ASSIGNMENT: Filter this material down to the lines that contain the string "Privacy", and return those lines.

RECORDS SUPPLIED:
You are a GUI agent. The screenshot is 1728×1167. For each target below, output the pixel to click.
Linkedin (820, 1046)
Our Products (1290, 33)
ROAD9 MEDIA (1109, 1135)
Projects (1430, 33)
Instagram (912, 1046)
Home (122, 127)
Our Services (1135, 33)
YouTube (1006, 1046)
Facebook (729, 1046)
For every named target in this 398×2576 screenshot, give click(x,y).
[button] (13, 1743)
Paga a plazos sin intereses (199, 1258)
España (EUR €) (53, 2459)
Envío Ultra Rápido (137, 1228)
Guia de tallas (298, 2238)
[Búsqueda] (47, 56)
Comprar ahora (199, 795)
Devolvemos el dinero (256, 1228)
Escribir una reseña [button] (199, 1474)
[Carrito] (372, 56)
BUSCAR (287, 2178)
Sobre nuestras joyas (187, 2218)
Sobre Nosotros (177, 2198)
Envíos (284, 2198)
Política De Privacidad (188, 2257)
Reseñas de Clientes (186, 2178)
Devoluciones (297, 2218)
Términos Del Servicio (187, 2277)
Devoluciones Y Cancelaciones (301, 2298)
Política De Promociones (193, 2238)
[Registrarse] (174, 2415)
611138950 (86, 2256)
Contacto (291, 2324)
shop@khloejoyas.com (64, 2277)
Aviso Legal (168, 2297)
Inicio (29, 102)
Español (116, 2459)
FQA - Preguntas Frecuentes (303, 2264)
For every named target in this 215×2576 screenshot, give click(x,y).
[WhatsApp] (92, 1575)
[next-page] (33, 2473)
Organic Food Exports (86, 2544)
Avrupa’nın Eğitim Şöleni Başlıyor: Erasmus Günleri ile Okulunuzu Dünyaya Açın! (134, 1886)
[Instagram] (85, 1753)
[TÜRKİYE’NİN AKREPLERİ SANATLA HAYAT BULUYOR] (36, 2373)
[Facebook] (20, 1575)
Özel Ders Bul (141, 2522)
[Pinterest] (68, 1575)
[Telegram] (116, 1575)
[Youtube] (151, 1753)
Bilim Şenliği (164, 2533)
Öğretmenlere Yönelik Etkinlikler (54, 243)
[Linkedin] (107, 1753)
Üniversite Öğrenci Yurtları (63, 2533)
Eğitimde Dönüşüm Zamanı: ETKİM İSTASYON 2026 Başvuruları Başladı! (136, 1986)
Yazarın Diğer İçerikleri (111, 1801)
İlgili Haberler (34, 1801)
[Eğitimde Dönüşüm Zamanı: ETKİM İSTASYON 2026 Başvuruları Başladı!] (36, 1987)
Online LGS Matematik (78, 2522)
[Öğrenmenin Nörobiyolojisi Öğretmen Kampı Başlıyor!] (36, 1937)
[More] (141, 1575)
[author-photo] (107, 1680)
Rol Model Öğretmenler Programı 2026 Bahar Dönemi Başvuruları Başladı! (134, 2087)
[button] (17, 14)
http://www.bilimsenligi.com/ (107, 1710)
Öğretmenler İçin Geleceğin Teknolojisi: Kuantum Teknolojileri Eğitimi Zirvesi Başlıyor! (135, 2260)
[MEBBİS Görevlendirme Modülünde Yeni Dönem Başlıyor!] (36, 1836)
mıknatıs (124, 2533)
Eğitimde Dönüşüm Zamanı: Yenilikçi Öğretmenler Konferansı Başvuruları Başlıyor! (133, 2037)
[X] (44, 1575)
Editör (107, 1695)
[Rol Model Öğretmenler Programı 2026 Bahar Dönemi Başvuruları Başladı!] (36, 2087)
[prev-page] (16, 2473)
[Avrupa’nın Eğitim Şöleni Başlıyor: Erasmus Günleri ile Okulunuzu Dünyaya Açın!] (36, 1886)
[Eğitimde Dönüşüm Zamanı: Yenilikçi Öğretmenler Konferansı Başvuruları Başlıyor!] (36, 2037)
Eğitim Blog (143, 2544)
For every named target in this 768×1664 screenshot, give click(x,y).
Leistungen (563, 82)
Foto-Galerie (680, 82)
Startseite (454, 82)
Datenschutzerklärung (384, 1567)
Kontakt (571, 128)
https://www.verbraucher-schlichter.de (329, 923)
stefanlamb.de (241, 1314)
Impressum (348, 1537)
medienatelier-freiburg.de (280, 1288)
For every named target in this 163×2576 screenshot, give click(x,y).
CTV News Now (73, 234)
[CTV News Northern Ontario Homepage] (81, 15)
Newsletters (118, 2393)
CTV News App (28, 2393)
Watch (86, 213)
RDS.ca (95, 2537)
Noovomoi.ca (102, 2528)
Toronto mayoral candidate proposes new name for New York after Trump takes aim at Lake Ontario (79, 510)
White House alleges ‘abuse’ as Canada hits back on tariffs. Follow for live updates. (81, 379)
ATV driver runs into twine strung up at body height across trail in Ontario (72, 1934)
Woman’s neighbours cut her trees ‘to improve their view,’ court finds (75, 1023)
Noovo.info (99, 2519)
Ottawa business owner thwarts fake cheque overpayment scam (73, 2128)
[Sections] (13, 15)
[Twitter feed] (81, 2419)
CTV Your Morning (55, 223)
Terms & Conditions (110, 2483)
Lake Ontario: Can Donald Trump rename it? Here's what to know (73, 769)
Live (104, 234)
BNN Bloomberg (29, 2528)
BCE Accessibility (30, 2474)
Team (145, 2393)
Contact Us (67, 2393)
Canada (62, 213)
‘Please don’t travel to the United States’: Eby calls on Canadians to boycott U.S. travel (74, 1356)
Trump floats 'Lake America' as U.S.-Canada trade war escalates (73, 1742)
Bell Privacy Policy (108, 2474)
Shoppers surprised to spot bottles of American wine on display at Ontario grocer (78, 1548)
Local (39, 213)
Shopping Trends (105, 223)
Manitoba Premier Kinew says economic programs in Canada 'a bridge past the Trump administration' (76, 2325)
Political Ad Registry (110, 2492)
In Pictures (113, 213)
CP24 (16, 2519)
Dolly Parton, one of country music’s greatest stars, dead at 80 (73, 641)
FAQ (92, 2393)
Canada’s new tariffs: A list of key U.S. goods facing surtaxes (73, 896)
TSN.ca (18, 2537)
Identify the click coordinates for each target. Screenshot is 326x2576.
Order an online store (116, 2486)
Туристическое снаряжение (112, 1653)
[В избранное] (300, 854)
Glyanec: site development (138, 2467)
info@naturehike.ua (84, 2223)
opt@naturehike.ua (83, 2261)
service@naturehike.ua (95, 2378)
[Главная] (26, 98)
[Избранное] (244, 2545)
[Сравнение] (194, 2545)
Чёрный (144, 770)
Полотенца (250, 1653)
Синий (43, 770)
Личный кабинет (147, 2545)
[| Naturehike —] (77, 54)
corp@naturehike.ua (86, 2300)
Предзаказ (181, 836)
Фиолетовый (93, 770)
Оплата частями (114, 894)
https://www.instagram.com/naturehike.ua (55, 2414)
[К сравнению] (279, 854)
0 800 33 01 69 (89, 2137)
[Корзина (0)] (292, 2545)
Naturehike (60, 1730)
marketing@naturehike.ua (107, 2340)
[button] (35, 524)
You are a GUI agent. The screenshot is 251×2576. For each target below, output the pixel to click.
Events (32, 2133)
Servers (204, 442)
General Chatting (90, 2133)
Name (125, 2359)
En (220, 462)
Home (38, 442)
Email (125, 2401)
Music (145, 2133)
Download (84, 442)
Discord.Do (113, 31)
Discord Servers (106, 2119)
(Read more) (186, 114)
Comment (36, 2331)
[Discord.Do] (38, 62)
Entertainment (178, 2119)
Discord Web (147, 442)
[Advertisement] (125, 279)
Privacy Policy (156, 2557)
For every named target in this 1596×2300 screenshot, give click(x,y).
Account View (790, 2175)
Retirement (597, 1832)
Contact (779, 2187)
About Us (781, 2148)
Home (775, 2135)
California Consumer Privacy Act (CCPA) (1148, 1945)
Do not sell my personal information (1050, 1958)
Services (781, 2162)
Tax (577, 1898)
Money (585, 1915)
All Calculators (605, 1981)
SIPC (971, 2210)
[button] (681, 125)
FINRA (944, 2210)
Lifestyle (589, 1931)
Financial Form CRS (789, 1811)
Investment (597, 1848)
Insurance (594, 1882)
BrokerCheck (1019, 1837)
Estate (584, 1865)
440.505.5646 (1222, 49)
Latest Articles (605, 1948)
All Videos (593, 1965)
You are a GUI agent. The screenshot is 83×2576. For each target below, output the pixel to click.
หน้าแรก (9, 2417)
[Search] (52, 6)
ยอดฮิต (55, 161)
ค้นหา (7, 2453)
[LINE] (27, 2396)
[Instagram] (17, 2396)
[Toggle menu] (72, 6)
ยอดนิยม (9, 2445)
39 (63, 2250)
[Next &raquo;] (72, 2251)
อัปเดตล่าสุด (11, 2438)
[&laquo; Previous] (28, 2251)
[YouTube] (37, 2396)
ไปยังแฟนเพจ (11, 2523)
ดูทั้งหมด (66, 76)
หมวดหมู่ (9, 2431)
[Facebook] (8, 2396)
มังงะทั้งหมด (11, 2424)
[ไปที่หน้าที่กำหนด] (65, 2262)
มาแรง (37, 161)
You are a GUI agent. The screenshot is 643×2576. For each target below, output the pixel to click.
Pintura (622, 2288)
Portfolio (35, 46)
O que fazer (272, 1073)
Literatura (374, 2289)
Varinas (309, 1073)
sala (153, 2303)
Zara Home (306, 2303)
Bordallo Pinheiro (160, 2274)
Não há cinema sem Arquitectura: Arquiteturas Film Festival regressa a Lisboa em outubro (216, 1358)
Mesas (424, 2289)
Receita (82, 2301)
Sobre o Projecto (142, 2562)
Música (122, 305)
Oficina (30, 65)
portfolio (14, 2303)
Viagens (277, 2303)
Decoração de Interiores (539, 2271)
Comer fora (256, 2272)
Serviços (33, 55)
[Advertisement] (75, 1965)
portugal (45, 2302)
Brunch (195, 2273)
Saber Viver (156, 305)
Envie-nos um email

RESPONSE TO THE EXERCISE:
Bell Privacy Policy (108, 2474)
Privacy Policy (156, 2557)
California Consumer Privacy Act (CCPA) (1148, 1945)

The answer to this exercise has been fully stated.